I sometimes wonder if I am missing the boat about short stories. What I know about writing fiction could fit through the eye of an oarlock. Some rules on writing apply across the board, but I feel that fiction takes a certain knack that I lack. Perhaps writing poetry and essays, I can always anticipate an ending. I imagine writing fiction to be akin to following Ariadne’s thread through the labyrinth while hoping not to bump into the Minotaur.
I have been reading the short stories of Amy Hempel and Aimee Bender. This Amy double-header has left me refreshed and enervated at the same time. I feel as though I’m listening to pop songs in another language—that if I listened just a little more closely, I could make out the words in English. I strain and I strain, but in the end I just shake my head.

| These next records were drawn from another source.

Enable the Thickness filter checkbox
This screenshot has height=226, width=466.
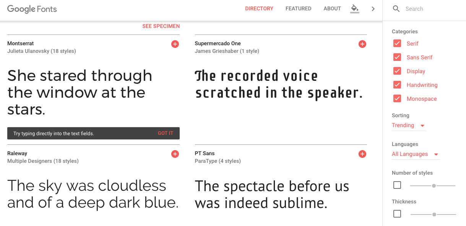(x=397, y=214)
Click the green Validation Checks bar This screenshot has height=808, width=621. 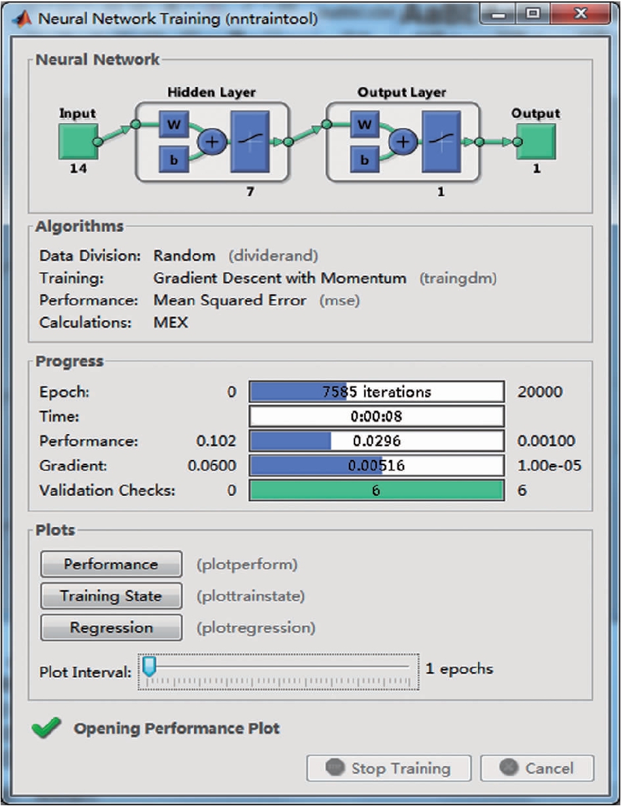coord(376,490)
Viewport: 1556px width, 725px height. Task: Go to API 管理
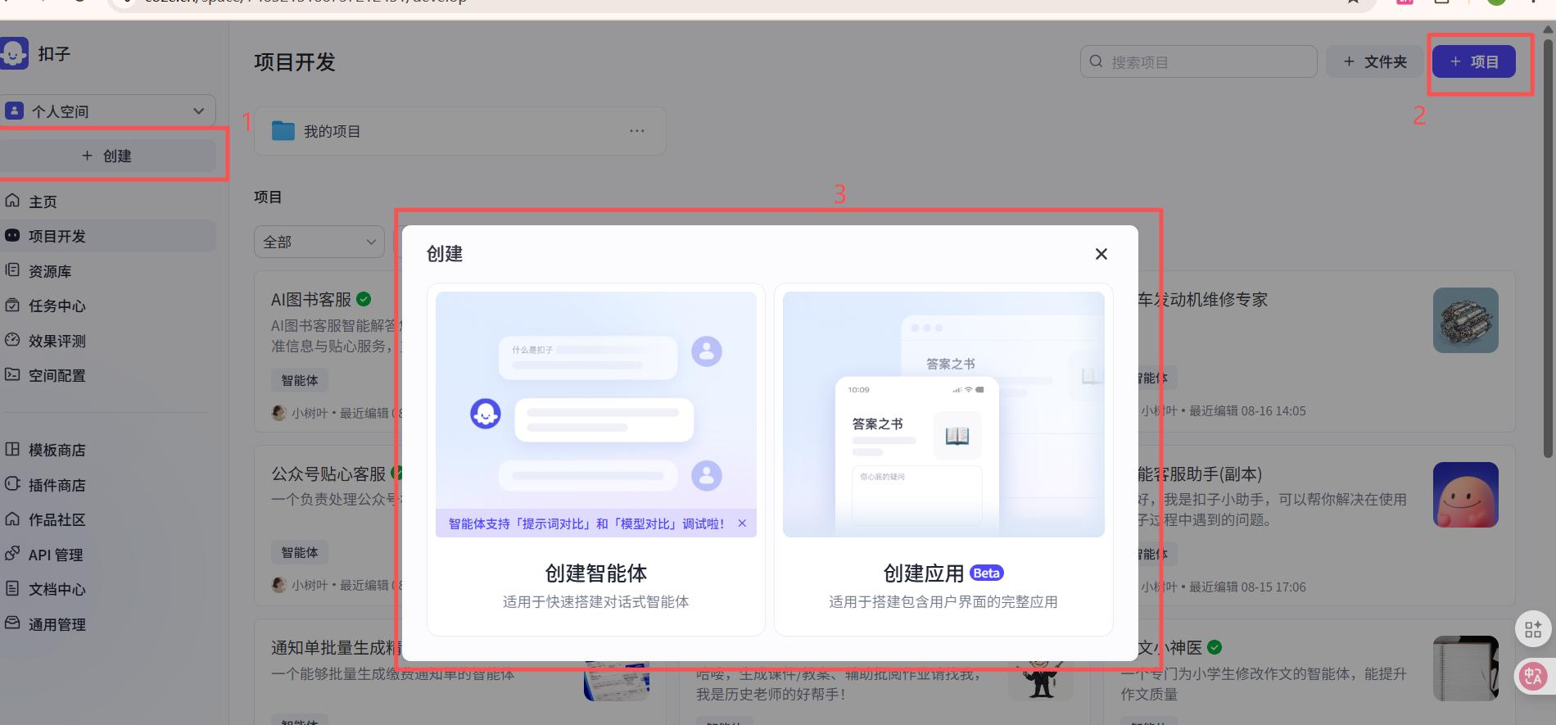(x=54, y=555)
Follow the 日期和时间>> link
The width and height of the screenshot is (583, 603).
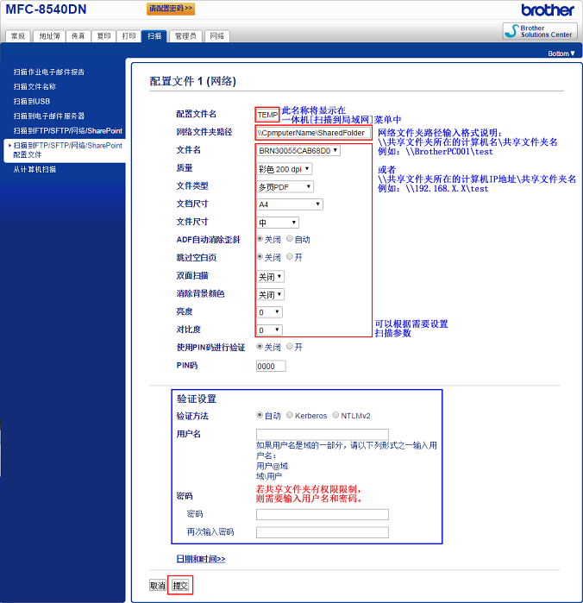pos(201,559)
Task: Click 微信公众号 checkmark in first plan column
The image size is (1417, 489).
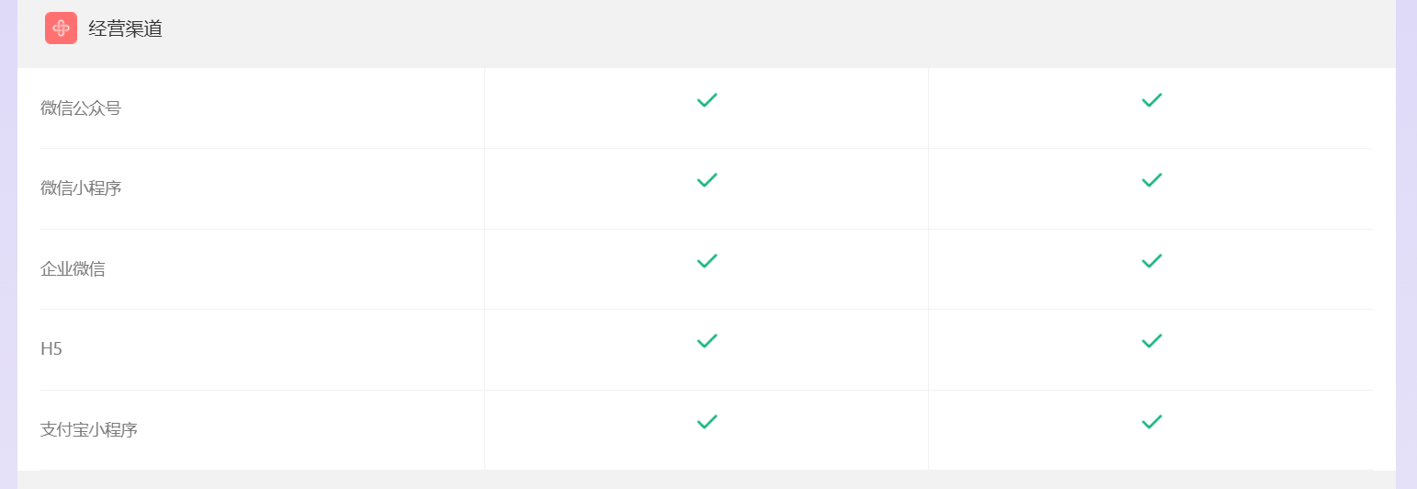Action: [707, 100]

If poetry has taught me anything, it is to lean into mystery. Often there is no making direct sense of the words and sounds that surround the hearer of a poem. It is a complete sensory experience. The brain stretches between images, metaphor, simile and narrative. Poetry displays a page of dots and lets the reader connect them as he or she thinks best. What I like best about poetry is the way it breaks open language to give it new vitality in both sound and meaning. Understanding is secondary to pleasure.
Perhaps if I take what I have learned from poetry and apply it I will not be so befuddled. Of course I want to know what the painting that the woman stares at in the last paragraph of the story means, but it doesn’t mean that I have to dissect every sentence. Cutting open writing and rooting around for the “real” meaning just gets blood on the carpet.
So if any of you would like to explain the hidden mechanics to reading the auguries of modern short stories, I would be grateful. If not, I will try to enjoy the fog and hope that it eventually clears.